Return all of the entries exactly, with nothing added or left out.

::::

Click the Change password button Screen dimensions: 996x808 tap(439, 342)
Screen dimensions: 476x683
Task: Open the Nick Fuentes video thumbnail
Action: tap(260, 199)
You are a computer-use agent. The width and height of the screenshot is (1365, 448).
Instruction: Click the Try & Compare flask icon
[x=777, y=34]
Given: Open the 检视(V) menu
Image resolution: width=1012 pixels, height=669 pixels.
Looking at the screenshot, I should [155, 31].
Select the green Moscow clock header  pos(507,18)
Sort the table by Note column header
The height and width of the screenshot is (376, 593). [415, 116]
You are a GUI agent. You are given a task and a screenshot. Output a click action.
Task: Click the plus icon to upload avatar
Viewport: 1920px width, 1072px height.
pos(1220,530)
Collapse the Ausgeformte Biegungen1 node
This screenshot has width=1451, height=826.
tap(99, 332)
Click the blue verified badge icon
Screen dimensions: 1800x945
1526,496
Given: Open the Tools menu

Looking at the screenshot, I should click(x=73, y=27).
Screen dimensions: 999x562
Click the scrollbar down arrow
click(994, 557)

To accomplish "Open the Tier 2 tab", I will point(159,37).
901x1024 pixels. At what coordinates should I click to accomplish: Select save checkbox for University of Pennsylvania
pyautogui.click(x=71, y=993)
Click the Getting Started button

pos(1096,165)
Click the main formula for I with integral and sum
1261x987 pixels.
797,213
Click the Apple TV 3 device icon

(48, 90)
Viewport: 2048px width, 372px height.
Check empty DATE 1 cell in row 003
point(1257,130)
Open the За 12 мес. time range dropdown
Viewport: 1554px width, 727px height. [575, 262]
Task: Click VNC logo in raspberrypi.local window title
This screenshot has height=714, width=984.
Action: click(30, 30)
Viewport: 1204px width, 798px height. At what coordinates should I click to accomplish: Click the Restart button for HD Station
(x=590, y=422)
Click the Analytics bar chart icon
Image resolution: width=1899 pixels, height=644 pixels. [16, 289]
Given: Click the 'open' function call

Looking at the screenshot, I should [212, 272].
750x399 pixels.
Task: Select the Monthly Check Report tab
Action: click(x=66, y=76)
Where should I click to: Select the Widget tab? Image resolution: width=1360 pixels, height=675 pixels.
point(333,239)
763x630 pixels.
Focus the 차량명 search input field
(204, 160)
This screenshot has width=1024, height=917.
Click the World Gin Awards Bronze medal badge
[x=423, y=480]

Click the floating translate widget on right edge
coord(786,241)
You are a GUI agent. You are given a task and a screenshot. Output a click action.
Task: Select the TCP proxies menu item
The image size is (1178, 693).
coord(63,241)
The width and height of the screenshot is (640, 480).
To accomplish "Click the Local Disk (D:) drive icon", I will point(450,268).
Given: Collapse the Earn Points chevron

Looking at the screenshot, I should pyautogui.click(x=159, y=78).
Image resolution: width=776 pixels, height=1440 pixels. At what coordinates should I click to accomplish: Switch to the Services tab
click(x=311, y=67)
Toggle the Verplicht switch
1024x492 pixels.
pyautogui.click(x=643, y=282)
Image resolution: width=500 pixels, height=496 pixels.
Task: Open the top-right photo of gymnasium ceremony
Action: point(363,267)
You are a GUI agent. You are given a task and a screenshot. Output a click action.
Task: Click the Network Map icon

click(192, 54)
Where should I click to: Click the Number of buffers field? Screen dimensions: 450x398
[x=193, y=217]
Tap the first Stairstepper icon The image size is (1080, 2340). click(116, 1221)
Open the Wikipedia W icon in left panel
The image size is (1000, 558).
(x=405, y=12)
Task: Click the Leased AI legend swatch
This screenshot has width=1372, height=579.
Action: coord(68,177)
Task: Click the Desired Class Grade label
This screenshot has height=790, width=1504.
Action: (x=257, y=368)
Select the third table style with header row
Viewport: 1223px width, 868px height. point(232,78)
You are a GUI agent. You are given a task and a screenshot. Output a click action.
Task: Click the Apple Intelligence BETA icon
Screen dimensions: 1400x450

::::

## Problem solution
Click the Change password button Screen dimensions: 996x808 tap(439, 342)
Screen dimensions: 476x683
Task: Open the Nick Fuentes video thumbnail
Action: tap(260, 199)
You are a computer-use agent. The width and height of the screenshot is (1365, 448).
Instruction: Click the Try & Compare flask icon
[x=777, y=34]
Given: Open the 检视(V) menu
Image resolution: width=1012 pixels, height=669 pixels.
Looking at the screenshot, I should [155, 31].
Select the green Moscow clock header  pos(507,18)
Sort the table by Note column header
The height and width of the screenshot is (376, 593). [415, 116]
You are a GUI agent. You are given a task and a screenshot. Output a click action.
Task: Click the plus icon to upload avatar
Viewport: 1920px width, 1072px height.
pos(1220,530)
Collapse the Ausgeformte Biegungen1 node
This screenshot has width=1451, height=826.
tap(99, 332)
Click the blue verified badge icon
Screen dimensions: 1800x945
1526,496
Given: Open the Tools menu

Looking at the screenshot, I should click(x=73, y=27).
Screen dimensions: 999x562
Click the scrollbar down arrow
click(994, 557)

To accomplish "Open the Tier 2 tab", I will point(159,37).
901x1024 pixels. At what coordinates should I click to accomplish: Select save checkbox for University of Pennsylvania
pyautogui.click(x=71, y=993)
Click the Getting Started button

pos(1096,165)
Click the main formula for I with integral and sum
1261x987 pixels.
797,213
Click the Apple TV 3 device icon

(48, 90)
Viewport: 2048px width, 372px height.
Check empty DATE 1 cell in row 003
point(1257,130)
Open the За 12 мес. time range dropdown
Viewport: 1554px width, 727px height. [575, 262]
Task: Click VNC logo in raspberrypi.local window title
This screenshot has height=714, width=984.
Action: click(30, 30)
Viewport: 1204px width, 798px height. At what coordinates should I click to accomplish: Click the Restart button for HD Station
(x=590, y=422)
Click the Analytics bar chart icon
Image resolution: width=1899 pixels, height=644 pixels. [16, 289]
Given: Click the 'open' function call

Looking at the screenshot, I should [212, 272].
750x399 pixels.
Task: Select the Monthly Check Report tab
Action: click(x=66, y=76)
Where should I click to: Select the Widget tab? Image resolution: width=1360 pixels, height=675 pixels.
point(333,239)
763x630 pixels.
Focus the 차량명 search input field
(204, 160)
This screenshot has width=1024, height=917.
Click the World Gin Awards Bronze medal badge
[x=423, y=480]

Click the floating translate widget on right edge
coord(786,241)
You are a GUI agent. You are given a task and a screenshot. Output a click action.
Task: Select the TCP proxies menu item
The image size is (1178, 693).
coord(63,241)
The width and height of the screenshot is (640, 480).
To accomplish "Click the Local Disk (D:) drive icon", I will point(450,268).
Given: Collapse the Earn Points chevron

Looking at the screenshot, I should pyautogui.click(x=159, y=78).
Image resolution: width=776 pixels, height=1440 pixels. At what coordinates should I click to accomplish: Switch to the Services tab
click(x=311, y=67)
Toggle the Verplicht switch
1024x492 pixels.
pyautogui.click(x=643, y=282)
Image resolution: width=500 pixels, height=496 pixels.
Task: Open the top-right photo of gymnasium ceremony
Action: point(363,267)
You are a GUI agent. You are given a task and a screenshot. Output a click action.
Task: Click the Network Map icon

click(192, 54)
Where should I click to: Click the Number of buffers field? Screen dimensions: 450x398
[x=193, y=217]
Tap the first Stairstepper icon The image size is (1080, 2340). click(116, 1221)
Open the Wikipedia W icon in left panel
The image size is (1000, 558).
(x=405, y=12)
Task: Click the Leased AI legend swatch
This screenshot has width=1372, height=579.
Action: coord(68,177)
Task: Click the Desired Class Grade label
This screenshot has height=790, width=1504.
Action: (x=257, y=368)
Select the third table style with header row
Viewport: 1223px width, 868px height. point(232,78)
You are a GUI agent. You are given a task and a screenshot. Output a click action.
Task: Click the Apple Intelligence BETA icon
Screen dimensions: 1400x450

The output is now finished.